INGREDIENTS
1 teaspoon honey
1 packet of active dry yeast (2 ¼ teaspoons)
5 cups all-purpose flour
4 teaspoons salt
7 Tablespoons Pompeian Organic Robust Extra Virgin Olive Oil
2 small sprigs rosemary, stems removed and leaves minced finely
3 garlic cloves, diced finely
Sea salt
1 cup green olives, cut in half
PREPARATION
- In a large bow add yeast, 2 1/2 cups lukewarm water, and honey. Whisk to combine thoroughly. Let rest for 5 minutes, it should be frothy. Add flour and salt and stir together with a rubber spatula until well combined.
- Add 3 Tablespoons Pompeian Organic Robust Extra Virgin Olive Oil into a large bowl, rotate the bowl to cover the inside. Add your dough to the bowl and turn so that the dough ball is coated in oil. Cover the bowl in plastic wrap. Let rest in a warm area of your kitchen for 3-4 hours until doubled in size (or overnight in the fridge).

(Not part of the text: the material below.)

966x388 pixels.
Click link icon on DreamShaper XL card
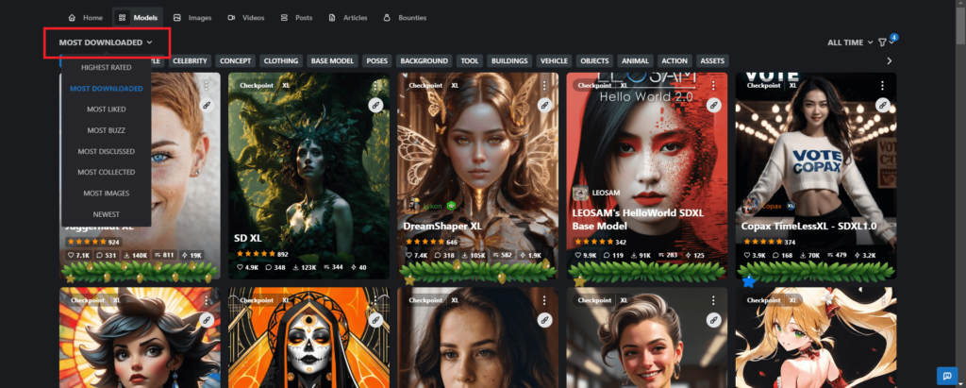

- Keeping the dough in the bowl, use your hands to pull the edges of the dough into the center, rotate the bowl and do this a few more times to deflate the dough ball. Transfer the dough to a 9 X 13 baking dish lined with parchment paper. Let rise in a warm area for another 1.5 hours-2 hours until doubled in size again.
- Preheat oven to 450 F.
- In a small skillet, add the remaining 4 Tablespoons Pompeian Organic Robust Extra Virgin Olive Oil, rosemary, and garlic. Simmer on low-medium heat for 5 minutes until fragrant, stirring frequently and being careful not to burn the garlic.
- Dimple the bread all over with your fingers, pressing all the way to the bottom on the pan. Place the olives on the bread and then drizzle the olive oil and rosemary mixture over the loaf, sprinkle with sea salt.
- Bake for 30-35 minutes until golden brown.